— PARTS OF THE EXERCISE —
1 – In the extract on blood biomarkers for MCC immunotherapy, which CD8 T cells are described as possibly terminally exhausted?
2 – Extend the extract on blood biomarkers for MCC immunotherapy past its final sentence.

— EXTRACT PROVIDED —

Altogether, the team appears to have identified a novel set of biomarkers that can be detected from simple blood draws of patients with MCC. The higher frequency of CD39+CLA+ cells prior to immunotherapy onset, and which decrease after the start of treatment, may represent a population of tumor specific cells which are associated with positive outcomes to treatment. In contrast, CD39+CD103+ CD8 T cells may be terminally exhausted cells that are unable to provide any clinical benefit to patients, and correspondingly are found in higher frequencies in patients with worse clinical outcomes. Dr. Ryu explained that these contrasting predictive cell populations was a surprising finding, “my initial expectation was that tumor-specific T cells would correlate with better clinical outcome. However, it was a more complex picture.”
By utilizing surface markers, such as the ones they identified in the study, Dr. Newell was excited by the feasibility of these results in a clinical setting, stating that this could be used for “the identification of easier to measure (no tetramers required) biomarkers”. Dr. Ryu added that their data also highlighted how “even small populations of these cells may hold significant prognostic value”. The research team is also interested in seeing if these results could be more broadly applicable to other cancer types. However, they recognize this might not be a straightforward question as it would be useful to determine if other surface markers are important in different contexts, or it there are shared phenotypic signatures that could be identified. Finally, they hope that their findings could extend beyond biomarkers for clinical outcomes. Dr. Ryu added, hopeful, that “understanding these T-cell populations might reveal novel targets for boosting anti-tumor immunity. This work could inform the development of cell-based therapies… But it is still a long way to go!”.

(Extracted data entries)
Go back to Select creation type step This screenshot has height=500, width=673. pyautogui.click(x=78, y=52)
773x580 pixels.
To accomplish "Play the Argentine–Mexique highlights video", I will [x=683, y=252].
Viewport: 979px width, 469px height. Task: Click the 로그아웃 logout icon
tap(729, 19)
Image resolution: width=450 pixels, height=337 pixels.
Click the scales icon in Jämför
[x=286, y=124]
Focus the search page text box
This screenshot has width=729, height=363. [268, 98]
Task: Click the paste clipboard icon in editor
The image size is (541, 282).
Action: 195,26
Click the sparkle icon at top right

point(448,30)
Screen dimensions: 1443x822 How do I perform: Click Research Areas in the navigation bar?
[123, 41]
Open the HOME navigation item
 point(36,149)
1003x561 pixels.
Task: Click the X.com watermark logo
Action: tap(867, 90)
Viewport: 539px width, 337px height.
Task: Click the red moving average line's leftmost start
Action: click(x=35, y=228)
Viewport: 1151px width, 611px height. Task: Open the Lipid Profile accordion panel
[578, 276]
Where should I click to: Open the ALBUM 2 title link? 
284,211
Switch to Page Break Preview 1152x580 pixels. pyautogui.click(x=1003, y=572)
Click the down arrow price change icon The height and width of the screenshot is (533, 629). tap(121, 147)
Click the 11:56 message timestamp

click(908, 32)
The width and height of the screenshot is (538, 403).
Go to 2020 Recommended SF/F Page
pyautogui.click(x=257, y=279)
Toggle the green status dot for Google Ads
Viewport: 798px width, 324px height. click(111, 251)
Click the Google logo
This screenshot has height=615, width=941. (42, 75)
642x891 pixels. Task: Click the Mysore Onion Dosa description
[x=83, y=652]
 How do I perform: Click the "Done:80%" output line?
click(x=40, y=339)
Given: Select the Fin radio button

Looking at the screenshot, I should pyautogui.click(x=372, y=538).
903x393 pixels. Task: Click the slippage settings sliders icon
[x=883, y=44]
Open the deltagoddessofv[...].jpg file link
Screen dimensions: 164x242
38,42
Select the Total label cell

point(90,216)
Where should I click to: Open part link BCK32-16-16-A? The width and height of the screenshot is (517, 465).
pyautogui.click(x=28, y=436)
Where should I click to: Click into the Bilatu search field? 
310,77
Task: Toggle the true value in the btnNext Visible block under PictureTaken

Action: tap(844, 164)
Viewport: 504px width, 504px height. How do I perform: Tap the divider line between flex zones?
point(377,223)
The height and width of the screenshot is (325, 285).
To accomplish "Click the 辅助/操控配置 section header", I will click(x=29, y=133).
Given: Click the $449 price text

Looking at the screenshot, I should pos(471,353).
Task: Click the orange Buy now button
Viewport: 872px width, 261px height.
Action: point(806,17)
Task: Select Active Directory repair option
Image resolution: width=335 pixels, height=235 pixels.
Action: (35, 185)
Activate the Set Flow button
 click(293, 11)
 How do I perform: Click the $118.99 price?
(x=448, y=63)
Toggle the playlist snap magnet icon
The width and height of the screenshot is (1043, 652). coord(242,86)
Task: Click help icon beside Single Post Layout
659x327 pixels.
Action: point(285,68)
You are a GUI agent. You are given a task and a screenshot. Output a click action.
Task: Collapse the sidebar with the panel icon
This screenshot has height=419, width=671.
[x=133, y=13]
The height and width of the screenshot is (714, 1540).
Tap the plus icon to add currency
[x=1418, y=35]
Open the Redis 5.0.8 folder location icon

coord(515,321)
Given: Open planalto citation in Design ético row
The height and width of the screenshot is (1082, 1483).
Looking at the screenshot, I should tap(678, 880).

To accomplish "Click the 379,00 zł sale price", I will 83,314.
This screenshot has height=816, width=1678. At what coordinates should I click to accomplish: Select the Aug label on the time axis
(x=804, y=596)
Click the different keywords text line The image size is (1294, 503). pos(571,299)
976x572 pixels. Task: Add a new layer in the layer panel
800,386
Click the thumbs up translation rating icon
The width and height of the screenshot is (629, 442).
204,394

— EXERCISE ANSWERS —
1 – CD39+CD103+ CD8 T cells.

2 –
This research was funded by the CCSG, Fred Hutch, the National Research Foundation of Korea, the NIH, a Kelsey Dickson Team Science Courage Research Award, and Merck & Co.
Fred Hutch/University of Washington/Seattle Children’s Cancer Center Consortium members Drs. David Koelle, Paul Nghiem, and Evan Newell contributed to this work.
Ryu H, Bi TM, Pulliam TH, Sarkar K, Church CD, Kumar N, Mayer-Blackwell K, Jani S, Ramchurren N, Hansen UK, Hadrup SR, Fling SP, Koelle DM, Nghiem P, Newell EW. Merkel cell polyomavirus-specific and CD39+CLA+ CD8 T cells as blood-based predictive biomarkers for PD-1 blockade in Merkel cell carcinoma. Cell Rep Med. 2024 Feb 20;5(2):101390. doi: 10.1016/j.xcrm.2023.101390. Epub 2024 Feb 9. PMID: 38340724; PMCID: PMC10897544.